▶ **Brief**
Select every line of the entries below that contains the string "label", matching its case exactly.

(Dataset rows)
---------------
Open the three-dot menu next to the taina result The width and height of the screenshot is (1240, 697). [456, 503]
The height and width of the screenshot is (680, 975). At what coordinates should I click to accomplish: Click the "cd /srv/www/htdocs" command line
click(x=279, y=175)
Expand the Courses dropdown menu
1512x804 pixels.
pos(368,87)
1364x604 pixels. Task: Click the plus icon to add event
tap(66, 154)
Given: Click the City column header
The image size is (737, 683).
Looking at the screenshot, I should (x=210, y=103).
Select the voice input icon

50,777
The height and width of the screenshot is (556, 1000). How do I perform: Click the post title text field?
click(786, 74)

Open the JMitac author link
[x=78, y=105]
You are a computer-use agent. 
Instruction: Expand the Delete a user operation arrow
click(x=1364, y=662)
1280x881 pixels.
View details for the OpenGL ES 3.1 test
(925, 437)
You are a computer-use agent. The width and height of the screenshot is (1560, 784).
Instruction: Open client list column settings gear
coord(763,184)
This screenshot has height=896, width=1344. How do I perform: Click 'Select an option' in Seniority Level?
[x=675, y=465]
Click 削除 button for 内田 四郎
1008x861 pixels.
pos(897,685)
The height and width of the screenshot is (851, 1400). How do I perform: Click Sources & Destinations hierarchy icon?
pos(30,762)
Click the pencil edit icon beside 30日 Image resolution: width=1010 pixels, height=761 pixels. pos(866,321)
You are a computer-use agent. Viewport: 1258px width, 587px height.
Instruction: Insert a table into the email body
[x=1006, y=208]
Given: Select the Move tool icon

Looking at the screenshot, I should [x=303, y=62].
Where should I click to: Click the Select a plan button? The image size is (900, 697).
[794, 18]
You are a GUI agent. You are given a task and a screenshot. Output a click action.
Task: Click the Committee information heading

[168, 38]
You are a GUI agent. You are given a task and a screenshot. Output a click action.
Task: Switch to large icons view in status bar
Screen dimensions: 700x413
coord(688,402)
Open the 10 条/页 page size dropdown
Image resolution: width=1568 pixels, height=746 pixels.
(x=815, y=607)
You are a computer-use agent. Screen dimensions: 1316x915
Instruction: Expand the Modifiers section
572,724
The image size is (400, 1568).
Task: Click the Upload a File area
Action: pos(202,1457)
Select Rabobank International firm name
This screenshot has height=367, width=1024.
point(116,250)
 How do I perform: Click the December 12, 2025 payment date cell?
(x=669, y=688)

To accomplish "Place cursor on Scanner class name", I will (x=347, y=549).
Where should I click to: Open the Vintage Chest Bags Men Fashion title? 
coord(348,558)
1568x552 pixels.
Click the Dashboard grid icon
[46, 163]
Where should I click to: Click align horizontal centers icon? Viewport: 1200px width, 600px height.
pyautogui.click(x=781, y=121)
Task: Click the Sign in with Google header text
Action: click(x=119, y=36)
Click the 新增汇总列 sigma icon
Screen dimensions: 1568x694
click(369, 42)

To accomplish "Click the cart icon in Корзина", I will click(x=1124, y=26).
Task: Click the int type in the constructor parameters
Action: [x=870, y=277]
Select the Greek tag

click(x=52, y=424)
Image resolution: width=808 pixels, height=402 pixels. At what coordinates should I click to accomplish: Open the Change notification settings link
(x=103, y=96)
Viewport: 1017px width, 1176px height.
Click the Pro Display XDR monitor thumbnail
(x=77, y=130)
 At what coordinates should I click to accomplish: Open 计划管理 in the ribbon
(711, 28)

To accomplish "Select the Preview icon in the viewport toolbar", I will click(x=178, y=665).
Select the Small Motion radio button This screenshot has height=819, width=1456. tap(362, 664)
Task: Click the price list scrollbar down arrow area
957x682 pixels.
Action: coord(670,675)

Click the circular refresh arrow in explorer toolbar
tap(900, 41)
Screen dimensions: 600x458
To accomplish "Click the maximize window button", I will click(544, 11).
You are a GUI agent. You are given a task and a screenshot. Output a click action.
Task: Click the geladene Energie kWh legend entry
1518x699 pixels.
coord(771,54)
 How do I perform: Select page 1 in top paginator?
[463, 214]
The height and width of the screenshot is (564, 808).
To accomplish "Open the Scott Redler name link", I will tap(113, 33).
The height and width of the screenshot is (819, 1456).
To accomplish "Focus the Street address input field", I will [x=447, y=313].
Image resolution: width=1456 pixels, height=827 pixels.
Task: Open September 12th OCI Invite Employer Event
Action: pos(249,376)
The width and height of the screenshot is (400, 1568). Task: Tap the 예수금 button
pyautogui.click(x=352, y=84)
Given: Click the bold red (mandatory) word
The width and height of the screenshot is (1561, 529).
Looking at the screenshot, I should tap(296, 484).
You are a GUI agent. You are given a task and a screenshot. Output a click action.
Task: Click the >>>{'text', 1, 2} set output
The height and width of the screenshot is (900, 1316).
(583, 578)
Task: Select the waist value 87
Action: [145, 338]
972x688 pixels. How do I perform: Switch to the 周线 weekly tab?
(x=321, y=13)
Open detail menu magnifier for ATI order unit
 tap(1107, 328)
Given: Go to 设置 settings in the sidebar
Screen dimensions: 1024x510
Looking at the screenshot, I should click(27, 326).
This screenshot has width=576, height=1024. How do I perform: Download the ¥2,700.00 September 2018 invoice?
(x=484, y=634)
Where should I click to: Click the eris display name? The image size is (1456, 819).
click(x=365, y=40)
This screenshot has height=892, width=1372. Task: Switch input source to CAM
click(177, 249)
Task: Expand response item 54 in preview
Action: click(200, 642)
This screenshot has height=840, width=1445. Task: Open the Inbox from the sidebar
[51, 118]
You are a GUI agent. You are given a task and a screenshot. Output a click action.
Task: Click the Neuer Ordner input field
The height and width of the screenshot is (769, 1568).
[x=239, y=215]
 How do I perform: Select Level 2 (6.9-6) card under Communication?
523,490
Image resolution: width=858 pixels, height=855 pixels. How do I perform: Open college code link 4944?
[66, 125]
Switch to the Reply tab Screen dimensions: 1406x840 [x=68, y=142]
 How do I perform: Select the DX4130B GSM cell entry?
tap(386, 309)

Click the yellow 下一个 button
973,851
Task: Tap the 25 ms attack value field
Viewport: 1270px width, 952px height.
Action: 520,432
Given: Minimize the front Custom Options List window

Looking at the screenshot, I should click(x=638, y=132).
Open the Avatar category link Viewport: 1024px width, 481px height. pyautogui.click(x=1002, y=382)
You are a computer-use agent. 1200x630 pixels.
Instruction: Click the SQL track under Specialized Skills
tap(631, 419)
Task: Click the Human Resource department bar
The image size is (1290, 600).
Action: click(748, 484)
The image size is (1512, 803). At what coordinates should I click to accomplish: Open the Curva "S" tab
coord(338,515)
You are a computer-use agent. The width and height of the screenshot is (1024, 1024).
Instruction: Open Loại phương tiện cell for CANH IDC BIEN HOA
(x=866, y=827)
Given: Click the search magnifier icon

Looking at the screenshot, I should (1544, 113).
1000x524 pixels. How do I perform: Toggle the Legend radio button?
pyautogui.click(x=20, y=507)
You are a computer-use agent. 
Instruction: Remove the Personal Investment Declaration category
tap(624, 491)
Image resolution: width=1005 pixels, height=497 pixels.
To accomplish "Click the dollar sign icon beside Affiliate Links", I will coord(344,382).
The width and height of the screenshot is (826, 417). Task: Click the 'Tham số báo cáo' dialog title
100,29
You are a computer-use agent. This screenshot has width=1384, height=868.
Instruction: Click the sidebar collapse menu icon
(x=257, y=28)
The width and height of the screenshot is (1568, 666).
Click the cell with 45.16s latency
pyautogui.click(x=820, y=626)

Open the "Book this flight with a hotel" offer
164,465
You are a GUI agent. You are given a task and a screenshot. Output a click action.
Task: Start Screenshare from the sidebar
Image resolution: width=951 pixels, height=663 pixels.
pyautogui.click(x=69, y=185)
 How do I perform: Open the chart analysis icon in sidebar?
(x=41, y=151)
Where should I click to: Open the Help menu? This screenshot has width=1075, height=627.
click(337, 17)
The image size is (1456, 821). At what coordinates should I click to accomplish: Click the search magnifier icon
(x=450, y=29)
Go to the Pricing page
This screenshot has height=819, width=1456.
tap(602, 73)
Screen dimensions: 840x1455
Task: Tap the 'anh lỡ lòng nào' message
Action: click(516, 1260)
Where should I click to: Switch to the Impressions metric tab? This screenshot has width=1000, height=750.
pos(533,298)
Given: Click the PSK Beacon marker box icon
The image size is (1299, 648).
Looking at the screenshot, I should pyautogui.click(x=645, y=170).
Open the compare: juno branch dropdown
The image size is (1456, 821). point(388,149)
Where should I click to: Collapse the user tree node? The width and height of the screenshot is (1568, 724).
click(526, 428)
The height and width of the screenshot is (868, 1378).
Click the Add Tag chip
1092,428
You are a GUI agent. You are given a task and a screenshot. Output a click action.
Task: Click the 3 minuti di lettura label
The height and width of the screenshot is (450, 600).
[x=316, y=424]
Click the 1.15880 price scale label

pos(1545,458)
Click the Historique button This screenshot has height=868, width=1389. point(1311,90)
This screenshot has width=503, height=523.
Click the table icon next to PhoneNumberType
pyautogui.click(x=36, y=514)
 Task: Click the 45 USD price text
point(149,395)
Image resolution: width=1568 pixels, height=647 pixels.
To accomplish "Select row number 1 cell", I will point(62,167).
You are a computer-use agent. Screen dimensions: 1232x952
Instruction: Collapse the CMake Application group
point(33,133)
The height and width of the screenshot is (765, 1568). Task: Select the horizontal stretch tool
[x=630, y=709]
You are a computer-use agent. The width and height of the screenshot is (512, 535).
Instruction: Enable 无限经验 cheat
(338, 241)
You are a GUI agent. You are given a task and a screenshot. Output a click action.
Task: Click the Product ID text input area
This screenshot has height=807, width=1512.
---------------
▶ **Result of the exercise**
Task: Click the 3 minuti di lettura label
Click the 1.15880 price scale label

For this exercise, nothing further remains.